人形町。東京の中心日本橋にある歴史と伝統を持った小粋な下町。
活気のある中央通りをひょいっと抜けて一本路地裏に入れば、昔ながらの雰囲気を感じられる通りが。心地よい夕方の涼しげな風が柔らかく吹き抜け、暗くなり出した空を照らすようにポツポツとお店の看板が灯りだす。その景色を楽しみながら少し歩くと、江戸っ子しか知らない名店が顔を出す。

大衆割烹「かぶや」

割烹と聞けば敷居が高いイメージを持ってしまいがちだが、ランチには割烹料理をお弁当にして売ってくれていて、若い男性やOLも買いに来る。敷居の高い店が苦手な筆者にとっても実にありがたい話である(笑)

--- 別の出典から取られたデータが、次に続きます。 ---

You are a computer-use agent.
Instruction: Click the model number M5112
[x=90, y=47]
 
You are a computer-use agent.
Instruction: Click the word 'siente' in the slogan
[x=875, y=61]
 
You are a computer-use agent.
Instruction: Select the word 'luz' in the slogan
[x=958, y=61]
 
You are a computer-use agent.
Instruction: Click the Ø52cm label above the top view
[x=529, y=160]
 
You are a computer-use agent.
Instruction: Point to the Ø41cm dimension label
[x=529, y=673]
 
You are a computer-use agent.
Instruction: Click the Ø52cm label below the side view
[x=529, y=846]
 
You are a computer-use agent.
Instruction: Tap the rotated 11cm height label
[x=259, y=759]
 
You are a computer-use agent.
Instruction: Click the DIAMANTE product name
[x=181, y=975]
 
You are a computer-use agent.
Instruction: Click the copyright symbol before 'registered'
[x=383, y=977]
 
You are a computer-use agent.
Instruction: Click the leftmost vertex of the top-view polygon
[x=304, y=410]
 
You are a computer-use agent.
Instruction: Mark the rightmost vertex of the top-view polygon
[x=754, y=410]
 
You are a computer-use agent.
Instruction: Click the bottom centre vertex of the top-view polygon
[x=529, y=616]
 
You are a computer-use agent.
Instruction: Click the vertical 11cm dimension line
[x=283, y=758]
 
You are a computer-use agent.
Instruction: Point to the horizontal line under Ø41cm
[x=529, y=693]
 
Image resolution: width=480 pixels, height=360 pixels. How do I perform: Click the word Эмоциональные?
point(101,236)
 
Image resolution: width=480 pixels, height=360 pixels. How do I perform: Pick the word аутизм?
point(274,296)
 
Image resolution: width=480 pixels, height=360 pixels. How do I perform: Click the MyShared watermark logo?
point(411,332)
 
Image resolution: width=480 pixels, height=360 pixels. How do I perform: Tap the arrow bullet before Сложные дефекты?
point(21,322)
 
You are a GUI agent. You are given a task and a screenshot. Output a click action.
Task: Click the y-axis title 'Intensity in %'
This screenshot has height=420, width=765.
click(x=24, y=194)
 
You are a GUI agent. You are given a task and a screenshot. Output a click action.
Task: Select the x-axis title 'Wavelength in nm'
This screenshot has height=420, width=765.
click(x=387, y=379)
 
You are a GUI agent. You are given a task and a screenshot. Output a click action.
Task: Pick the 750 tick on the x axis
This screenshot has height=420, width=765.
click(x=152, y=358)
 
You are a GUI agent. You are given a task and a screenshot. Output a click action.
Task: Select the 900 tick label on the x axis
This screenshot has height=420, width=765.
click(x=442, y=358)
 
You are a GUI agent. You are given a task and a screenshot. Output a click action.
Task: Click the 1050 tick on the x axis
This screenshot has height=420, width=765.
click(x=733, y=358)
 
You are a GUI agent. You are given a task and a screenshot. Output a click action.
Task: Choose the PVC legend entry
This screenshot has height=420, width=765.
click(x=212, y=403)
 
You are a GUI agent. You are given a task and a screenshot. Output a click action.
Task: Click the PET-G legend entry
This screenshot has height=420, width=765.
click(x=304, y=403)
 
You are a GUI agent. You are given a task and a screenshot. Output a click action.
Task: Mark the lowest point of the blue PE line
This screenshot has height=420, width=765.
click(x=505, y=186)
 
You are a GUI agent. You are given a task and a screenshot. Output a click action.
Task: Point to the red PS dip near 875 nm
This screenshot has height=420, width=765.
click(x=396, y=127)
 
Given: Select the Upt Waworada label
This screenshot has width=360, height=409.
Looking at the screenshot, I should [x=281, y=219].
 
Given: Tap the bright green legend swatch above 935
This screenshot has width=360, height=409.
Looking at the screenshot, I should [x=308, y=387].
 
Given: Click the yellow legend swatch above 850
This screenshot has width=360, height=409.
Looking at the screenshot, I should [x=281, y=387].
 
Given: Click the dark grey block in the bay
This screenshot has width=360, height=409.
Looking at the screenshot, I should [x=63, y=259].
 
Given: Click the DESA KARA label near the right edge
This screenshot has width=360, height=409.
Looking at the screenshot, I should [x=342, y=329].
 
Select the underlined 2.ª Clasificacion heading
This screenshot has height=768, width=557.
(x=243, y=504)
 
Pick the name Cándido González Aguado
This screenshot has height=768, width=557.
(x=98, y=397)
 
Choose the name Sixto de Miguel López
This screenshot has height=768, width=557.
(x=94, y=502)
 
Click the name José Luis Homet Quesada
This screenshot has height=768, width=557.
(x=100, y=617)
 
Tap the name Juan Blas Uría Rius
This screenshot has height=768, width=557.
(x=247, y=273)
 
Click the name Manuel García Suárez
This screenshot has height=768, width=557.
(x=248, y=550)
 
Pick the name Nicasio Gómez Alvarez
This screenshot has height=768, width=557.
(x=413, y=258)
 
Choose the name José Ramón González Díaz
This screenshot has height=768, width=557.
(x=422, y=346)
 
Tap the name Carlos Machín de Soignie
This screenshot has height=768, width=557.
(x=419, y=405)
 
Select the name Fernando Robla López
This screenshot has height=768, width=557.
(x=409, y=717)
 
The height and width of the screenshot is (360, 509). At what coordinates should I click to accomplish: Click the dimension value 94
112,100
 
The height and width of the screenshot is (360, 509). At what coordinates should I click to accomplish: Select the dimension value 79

昭和からタイムスリップしてきたような店構え。実に趣がある。これだけで一杯いけそうな気がするのは私だけであろうか。
お店の入り口の引き戸を開けるには少しコツがいる。引き戸を持って三回上に軽く持ち上げてから、引くと開くのだ。「せーの、ガタッ、ガタッ、ガタッ、、、ガラガラガラ!」ほらね?(笑)
一見のお客さんはここで断念して帰る人も多いとか。

店内には6席のカウンターに、小上がりには座敷席が1つ、2つ、3つ。奥には個室があり年末には宴会も受け付けているとか。割烹で忘年会、いいじゃないか。意外といえば怒られるが、店内は隅々まで綺麗で清潔感がある。壁には落語家さん等のサインが並べられてあるが、誰のサインなのか分からないのもチラホラ(笑)

カウンターの中には長年夫婦で店を切り盛りしてきたお二方が。この二人の雰囲気だけで、ここの料理が美味しいのを確信できる。とりあえずビールを頼んで、待ってる間に熱々のおしぼりをおもむろに顔に「ばふっ」。くーっ!気持ちいいー!いや濁点をつけるレベルだ。き゛も゛ち゛い゛い゛…!!顔だけサウナに入った如し‥!この瞬間に今日一日の疲れが吹っ飛ぶ。「顔サウナ」に入ってる間に届いたビールジョッキは冷凍庫から出したばかりで霜がたっている。日中は真夏日だったせいもあり、ワイシャツが汗で体に張り付く程であった。この一杯の為に暫しの間、水分も取らずに我慢してきた。では…!ゴクッゴクッゴクッゴクッ…ゴクッ、、、くーーーーーーっ!!うますぎる!!危うく五回目の「ゴクッ」で気を失いかけた(笑)

さて、この店での最初に頼む一品はこれに決まっている。



「タバコのフィルターのピクルス」¥580


この店を訪れたものは度肝を抜かれる一品だ。しかし、これが暑い時期にピッタリのあてになるのだ。吸うことにより燻製された状態になったフィルターにはほんのりスモーキーな良い香りがする。サッと焼いてもうまいのだが、ここの店主はあっさりと酢漬けにしてくれる。昔、やくみつるが芸能人の吸い殻をコレクションしてたことがあるのだが、実はあれはうまいから集めていただけらしい(笑)

店主が色んなフィルターを試した結果「セブンスター」のフィルターに落ち着いたそうだ。大人の男性のイメージの強いタバコだが実はフルーティーさと甘味もあり、女性の愛煙家も多いという。このセブンスターのフィルターのピクルスに、注文しておいたハイボールを嗜む。さあ、これで暑い夜をやり過ごすとしますか…。

人形町の一角にある「かぶや」。是非とも一度は訪れて欲しい名店である。だが、この店が不思議なのは、タバコのフィルターは料理として出すのに、店は完全禁煙だという所である(笑)



※本文に出てくる店と料理は全部、嘘です。